By: Matthew Parker Full Name: Republic of El Salvador

Population: 6.2 million (UN, 2009)

Capital: San Salvador

Area: 21,041 sq km (8,124 sq miles) About the Size of Massachusetts

Major Language: Spanish

Major Religions: Roman Catholicism and Evangelical Christianity

Life Expectancy: 67 years (men), 76 years (women) (UN)

Monetary Unit: US Dollar & Salvadoran Colon (The Colon is rarely used)

Main Exports: Offshore assembly exports, coffee, sugar, shrimp, textiles, chemicals, electricity

Current Politic: President Mauricio Funes: FMLN (Farabundo Marti National Liberation Front)

El Salvador, “The Savior,” is a small heavily industrialized country; the most densely populated on the mainland of the Americas.  This region was originally settled by the Pipil Indians, descendants of the Aztecs, who immigrated there around 1000 CE.  The once vibrant remains of indigenous culture were nearly erased during a government sponsored massacre in 1932.  Today El Salvador has the lowest population of Indigenous people in Central America, about 1%.   September 15, 1821 marks El Salvador’s independence from Spanish Colonization (1524 CE) and continues to be a dominant symbol of Salvadoran freedom from oppression.  From 1931 to 1979 El Salvador was dominated and deeply influenced by a series of military dictatorships that included a peasant uprising in 1932 which lead up to the explosive 12 year Civil War lasting from 1980-1992.

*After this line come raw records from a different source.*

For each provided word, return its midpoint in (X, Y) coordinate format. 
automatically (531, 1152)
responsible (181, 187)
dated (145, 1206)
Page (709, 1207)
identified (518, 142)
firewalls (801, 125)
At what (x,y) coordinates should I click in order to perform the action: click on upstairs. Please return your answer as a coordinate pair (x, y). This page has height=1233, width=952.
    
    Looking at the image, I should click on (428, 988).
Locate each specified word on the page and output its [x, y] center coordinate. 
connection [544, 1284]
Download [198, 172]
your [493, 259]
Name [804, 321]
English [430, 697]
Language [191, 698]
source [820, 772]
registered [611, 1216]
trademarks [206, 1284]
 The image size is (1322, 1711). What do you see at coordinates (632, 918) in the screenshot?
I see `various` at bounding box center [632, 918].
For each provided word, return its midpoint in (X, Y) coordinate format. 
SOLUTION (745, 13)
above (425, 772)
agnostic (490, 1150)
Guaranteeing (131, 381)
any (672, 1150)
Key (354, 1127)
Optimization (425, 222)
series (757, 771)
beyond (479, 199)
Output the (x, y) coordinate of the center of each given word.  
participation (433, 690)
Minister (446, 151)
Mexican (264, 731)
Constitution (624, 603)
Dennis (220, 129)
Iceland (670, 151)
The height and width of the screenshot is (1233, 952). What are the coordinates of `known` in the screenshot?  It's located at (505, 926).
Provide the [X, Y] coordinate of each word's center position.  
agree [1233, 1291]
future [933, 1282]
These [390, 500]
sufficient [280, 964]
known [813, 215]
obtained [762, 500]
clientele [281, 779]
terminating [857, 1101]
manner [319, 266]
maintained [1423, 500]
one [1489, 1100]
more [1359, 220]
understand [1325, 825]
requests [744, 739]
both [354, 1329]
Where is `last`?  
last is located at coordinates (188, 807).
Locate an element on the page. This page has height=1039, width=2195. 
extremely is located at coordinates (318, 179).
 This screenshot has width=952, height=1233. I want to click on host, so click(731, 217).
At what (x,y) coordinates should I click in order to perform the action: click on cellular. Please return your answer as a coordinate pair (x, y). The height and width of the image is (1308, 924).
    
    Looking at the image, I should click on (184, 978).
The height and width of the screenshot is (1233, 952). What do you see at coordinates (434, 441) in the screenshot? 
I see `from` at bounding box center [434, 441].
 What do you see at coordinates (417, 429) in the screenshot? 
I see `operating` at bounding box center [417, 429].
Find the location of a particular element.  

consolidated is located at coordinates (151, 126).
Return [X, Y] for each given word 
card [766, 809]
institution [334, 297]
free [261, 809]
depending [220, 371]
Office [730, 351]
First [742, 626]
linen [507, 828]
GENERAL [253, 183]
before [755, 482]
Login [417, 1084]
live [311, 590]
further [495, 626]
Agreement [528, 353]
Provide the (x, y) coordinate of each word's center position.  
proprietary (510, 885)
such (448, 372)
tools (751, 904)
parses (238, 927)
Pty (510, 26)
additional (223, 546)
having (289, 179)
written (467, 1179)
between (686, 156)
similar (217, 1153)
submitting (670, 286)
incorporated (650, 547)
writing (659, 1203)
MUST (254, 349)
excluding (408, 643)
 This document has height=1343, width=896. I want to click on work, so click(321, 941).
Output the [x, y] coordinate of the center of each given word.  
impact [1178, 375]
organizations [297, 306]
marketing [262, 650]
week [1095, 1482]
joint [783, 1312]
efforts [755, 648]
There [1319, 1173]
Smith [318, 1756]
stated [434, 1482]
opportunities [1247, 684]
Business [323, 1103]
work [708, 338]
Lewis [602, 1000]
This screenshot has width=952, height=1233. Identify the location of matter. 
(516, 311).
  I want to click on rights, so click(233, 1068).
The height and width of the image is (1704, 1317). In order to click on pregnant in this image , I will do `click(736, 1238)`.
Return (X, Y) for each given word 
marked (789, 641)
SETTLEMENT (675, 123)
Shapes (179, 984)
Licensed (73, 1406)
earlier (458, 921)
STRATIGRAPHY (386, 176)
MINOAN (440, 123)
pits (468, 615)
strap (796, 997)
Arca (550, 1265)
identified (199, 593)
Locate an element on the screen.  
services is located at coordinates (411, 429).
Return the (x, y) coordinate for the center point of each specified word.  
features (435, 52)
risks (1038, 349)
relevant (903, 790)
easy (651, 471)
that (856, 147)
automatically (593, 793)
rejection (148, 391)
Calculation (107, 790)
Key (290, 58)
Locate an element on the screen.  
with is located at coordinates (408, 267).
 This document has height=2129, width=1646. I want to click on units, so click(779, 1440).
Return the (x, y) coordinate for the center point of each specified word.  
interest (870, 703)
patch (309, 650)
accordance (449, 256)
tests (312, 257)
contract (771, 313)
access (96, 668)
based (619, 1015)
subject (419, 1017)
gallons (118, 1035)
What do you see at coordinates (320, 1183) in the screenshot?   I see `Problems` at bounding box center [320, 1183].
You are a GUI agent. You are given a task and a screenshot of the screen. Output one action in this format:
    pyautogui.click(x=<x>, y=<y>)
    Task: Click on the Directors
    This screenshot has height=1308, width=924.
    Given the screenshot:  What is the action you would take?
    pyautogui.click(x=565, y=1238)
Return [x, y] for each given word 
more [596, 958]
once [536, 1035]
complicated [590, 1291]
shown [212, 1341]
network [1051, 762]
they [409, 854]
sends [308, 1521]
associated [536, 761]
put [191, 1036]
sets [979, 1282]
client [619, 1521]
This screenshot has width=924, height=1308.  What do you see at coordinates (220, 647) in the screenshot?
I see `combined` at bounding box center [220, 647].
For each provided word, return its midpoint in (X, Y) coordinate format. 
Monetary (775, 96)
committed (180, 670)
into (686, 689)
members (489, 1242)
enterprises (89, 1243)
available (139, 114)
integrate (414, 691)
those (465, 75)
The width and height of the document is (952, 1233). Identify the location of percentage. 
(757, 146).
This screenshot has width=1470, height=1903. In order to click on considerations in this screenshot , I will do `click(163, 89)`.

Two volcanic mountain ranges intersect within El Salvador in contrast to a narrow coastal region and a high plain in the south.  Active volcanoes contribute to repeated floods and earthquakes while the low coast line invites damaging tropical storm and hurricane activity.  Forests predominate into the highest elevations, a result of productive land and soil resources.  The most fertile flat lowlands are reserved for large corporate textile and machine manufacturing warehouses and the higher farmland is dedicated to coffee bean export.  Sugar and Cotton dominate the majority of El Salvador's remaining fertile farm land.  Although able to produce large amounts of agricultural yield, the majority of land in El Salvador belongs to commercial growing corporations that sell for export.  This requires Salvadorans to import food and produce from the U.S. and South America for the general public.

Attempts to develop the economy and participate in the global market has lead El Salvador to sign free-trade agreements with the U.S. and change the national currency from the Salvadoran Colon to the U.S. Dollar (1991).  This economic reform purposed  to develop major cities, and renovate a road system which allows commercial trade vehicles to efficiently pass through the country via the Pan-American Highway.  Salvadorans currently living in the U.S. are among El Salvador’s largest sources of income.  Despite attempts to globalize, El Salvador has faced disastrous hurricanes, floods, and earthquakes in the last 10 years.  These factors have crippled the economy and the people resulting in the need for basic sustainable growth and community organization at a local level.